Стойт слушал этот монолог устало, с отвращением. Он ненавидел свой Пантеон и все, что было с ним связано. Ненавидел, ибо, несмотря на статуи и «Вурлицер», Пантеон не говорил ему ни о чем, кроме болезней и смерти, разложения и Страшного Суда; ибо именно здесь, в этом Пантеоне — у подножия роденовского «Поцелуя», — должны были похоронить и его. (Однажды помощник управляющего неосмотрительно указал ему это место и был мгновенно уволен; но память о перенесенном унижении осталась.) Энтузиазм, с которым Чарли излагал свои проекты катакомб и мини-Вестминстеров, не вызвал у него отнстного тепла; реакцией на пылкие речи Хабаккука были лишь несколько нечленораздельных звуков и под конец угрюмое «о'кей», относящееся ко всему, за исключением Часовни Мучеников. Не то чтобы эта идея показалась Стойту неудачной; наоборот, он был уверен, что публика с восторгом примет подобное нововведение. Он отверг ее только из принципа — если Чарли Хабаккук будет думать, что он всегда прав, ничего хорошего из этого не выйдет.

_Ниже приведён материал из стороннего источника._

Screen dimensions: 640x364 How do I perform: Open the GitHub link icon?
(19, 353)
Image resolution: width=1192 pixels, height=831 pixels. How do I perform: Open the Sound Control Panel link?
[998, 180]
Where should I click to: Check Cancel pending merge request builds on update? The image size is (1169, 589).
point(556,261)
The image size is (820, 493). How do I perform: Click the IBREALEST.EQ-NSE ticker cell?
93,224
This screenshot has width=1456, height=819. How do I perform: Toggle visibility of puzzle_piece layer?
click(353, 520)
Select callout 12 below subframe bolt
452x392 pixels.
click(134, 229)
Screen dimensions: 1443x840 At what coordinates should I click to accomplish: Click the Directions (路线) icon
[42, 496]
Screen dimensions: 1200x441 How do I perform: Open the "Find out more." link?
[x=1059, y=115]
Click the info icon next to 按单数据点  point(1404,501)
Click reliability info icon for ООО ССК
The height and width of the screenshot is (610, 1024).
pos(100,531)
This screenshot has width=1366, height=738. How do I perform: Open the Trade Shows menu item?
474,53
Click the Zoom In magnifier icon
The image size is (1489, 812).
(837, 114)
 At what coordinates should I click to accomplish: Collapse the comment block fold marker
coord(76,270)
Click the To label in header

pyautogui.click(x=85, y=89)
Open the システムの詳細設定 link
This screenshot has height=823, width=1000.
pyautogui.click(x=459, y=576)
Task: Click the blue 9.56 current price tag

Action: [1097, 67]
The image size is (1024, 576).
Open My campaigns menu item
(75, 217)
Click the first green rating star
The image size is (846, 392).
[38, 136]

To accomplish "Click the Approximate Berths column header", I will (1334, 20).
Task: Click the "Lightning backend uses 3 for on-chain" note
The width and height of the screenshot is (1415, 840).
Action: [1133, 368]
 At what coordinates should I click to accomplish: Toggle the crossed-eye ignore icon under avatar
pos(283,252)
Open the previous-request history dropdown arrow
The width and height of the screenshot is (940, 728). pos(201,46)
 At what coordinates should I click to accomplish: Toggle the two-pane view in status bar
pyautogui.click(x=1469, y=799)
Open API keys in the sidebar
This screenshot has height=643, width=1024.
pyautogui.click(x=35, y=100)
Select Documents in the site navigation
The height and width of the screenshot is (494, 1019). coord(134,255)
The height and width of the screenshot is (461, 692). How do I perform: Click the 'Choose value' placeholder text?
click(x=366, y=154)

— Подготовь планы и прикидки для всего остального, — приказал он таким грубым тоном, будто отчитывал подчиненного. — Но чтобы никаких мучеников. Мученикои я не потерплю.
Чуть не плача, Чарли попытался уговорить босса разрешить ему хоти бы одного льва, одну-единственную раннехристианскую девственницу со связанными за спиной руками — потому что людям ведь так нравятся веревки и кандалы. Две-три девственницы было бы, конечно, гораздо лучше; но он удовольствовался бы и одной.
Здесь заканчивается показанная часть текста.